Neurons of the mesodopamine system regulate voluntary motor behaviour and reward prediction, and are severely disrupted in disorders such as Schizophrenia and Parkinson's disease. Mammalian electrophysiological studies have been central to delineating physiological and pathophysiological functions of the mesodopamine system. However, these have significant ethical shortcomings. In particular, electrophysiology methods are invasive and have the potential to cause pain, suffering and lasting distress. Technical limitations also have an impact on the number of mammals used for study: a complete understanding of neuronal function requires knowledge of (I) cellular and (II) sensory mechanisms controlling dopamine neuron firing. Ideally, a single experimental procedure could be used to study both phenomena. Unfortunately, this ideal cannot be met with mammalian models, so two independent procedures must be used. This shortcoming further increases the number of protected rodent and primate species used in mesodopamine studies.
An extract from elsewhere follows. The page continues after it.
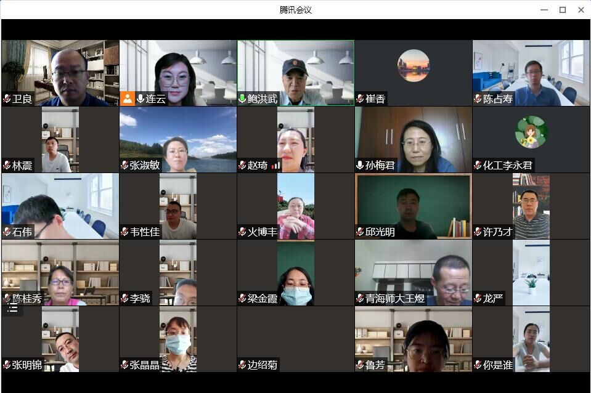Maximize the 腾讯会议 window
Image resolution: width=591 pixels, height=393 pixels.
pos(563,10)
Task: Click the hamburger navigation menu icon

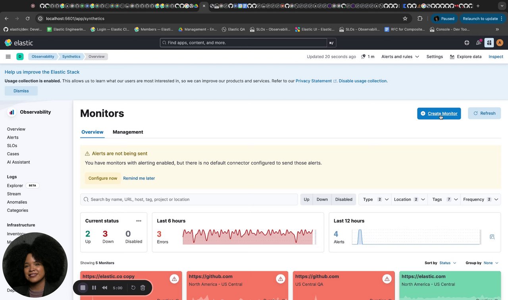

We propose to develop a larval zebrafish preparation that can be used as an ethically superior alternative to mammalian mesodopamine models. We will establish protocols for conducting patch clamp recordings from dopamine neurons that innervate the zebrafish subpallium, a structure that corresponds to the mammalian striatum. Recordings will be obtained from awake larvae so data on the cellular and sensory control of dopamine neuron activity can be collected simultaneously, thereby reducing use of animals. These methods will be used to characterise dopamine pathways controlling reward seeking behaviour and motor execution. As experiments will be conducted on larvae that are not protected under the Animals (Scientific Procedures) Act 1986, ethical concerns will be minimised. Data derived from this project will improve understanding of zebrafish dopamine circuits and will be used as a framework for developing ethically superior models of dopamine diseases.